On today’s date in 1987, the “loonie” entered circulation as 80 million $1 coins were introduced in major cities across Canada.
Two years later, the Bank of Canada ceased production of the country’s $1 banknote, which was said to be 20 times less durable than coinage. At the time, it was the most significant change to Canada’s coinage system in more than 50 years.
While the $1 coin was introduced as a cost-saving measure, it wasn’t immediately popular with the public. It did, however, quickly earn its “loonie” moniker, which was owed to the solitary loon gracing the coin’s reverse.
“‘Loonie’ wasn’t the warm fuzzy word that it’s turned into now,” Bret Evans, former CCN editor, told the National Post in 2012.
The year it was introduced, Ontario waitress Lisa Vorkapich told the Windsor Star: “Nobody wants to carry coin. Do you know how heavy that would be on a tray? All the waitresses will have to start lifting weights.”
Even a year after the coin entered circulation, polls pinned support for the loonie at less than 40 per cent, the Post reported.
Fast forward 25 years, however, and more than 70 per cent of Canadians consider the loonie a “recognizable symbol of Canada,” then-Mint CEO Beverley Lepine told a U.S. congressional committee in November 2012.
FROM VOYAGEUR TO LOON
The original master dies for the $1 coin – the one depicting a motif of a voyageur – were lost on their way to Winnipeg in November 1986.
Because the dies for both sides of the coin were shipped together, it was possible a counterfeiter could obtain them and wreak havoc on Canada’s banking system.
The government authorized a redesign, which depicted the lonely loon.

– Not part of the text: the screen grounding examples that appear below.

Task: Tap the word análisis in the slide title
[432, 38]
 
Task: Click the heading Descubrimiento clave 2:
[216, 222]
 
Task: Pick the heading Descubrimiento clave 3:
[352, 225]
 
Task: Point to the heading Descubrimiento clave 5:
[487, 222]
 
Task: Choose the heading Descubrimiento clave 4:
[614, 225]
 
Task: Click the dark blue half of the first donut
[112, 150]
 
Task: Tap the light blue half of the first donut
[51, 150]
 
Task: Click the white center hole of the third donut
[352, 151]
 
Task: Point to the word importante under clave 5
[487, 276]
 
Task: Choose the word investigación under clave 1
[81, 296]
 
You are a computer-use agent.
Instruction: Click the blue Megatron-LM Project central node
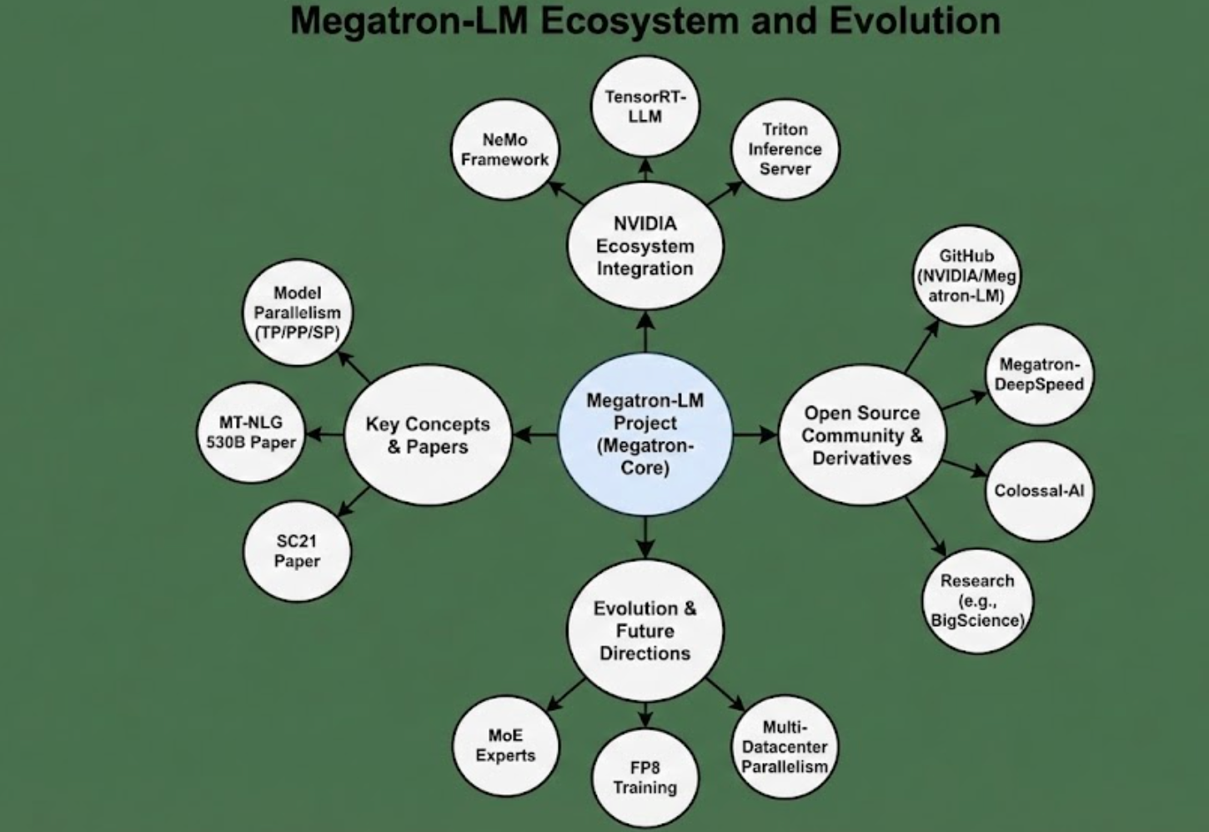click(645, 434)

Designed by Northern Ontario wildlife artist Robert-Ralph Carmichael and engraved by Royal Canadian Mint engraver Terrence N.E. Smith, the original loonies were struck in 91.5 per cent nickel and 8.5 per cent bronze and had a weight of seven grams, a diameter of 26.72 millimetres and a thickness of 1.95 millimetres.
The 11-sided $1 coin is produced at the Mint’s Winnipeg facility along with the rest of Canada’s circulation coins.
Since 1987, about two billion loonies have been produced.